:: Given problem ::
Could you format the lines starting at the one containing "You are a computer-use" and ending at the one containing "coord(58,207)" as a numbered list, skipping any blank lines and leaving the pictures out?

:: Data excerpts ::
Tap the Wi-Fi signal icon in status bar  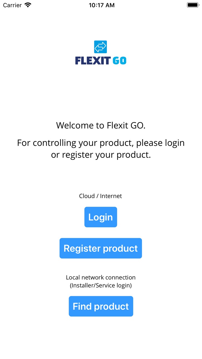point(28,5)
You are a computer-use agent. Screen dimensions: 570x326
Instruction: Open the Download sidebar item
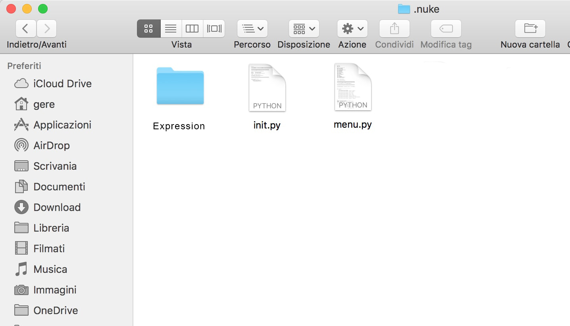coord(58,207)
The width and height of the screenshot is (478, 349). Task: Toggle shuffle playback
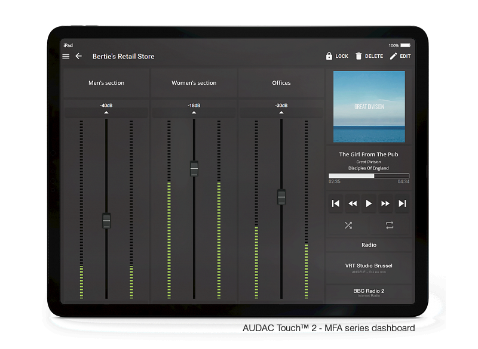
--
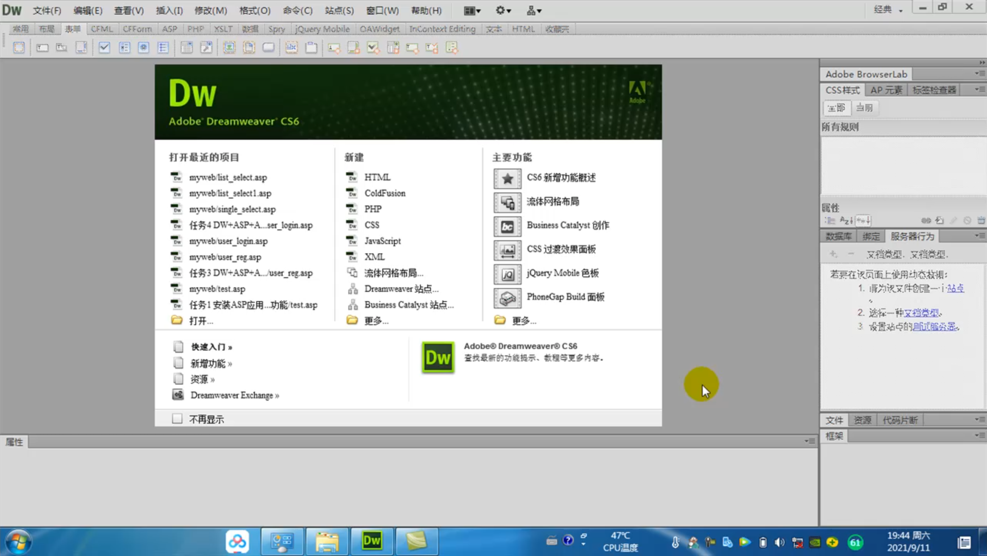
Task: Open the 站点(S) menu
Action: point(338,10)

:: Written solution ::
1. You are a computer-use agent. Screen dimensions: 570x326
2. Instruction: Open the Download sidebar item
3. coord(58,207)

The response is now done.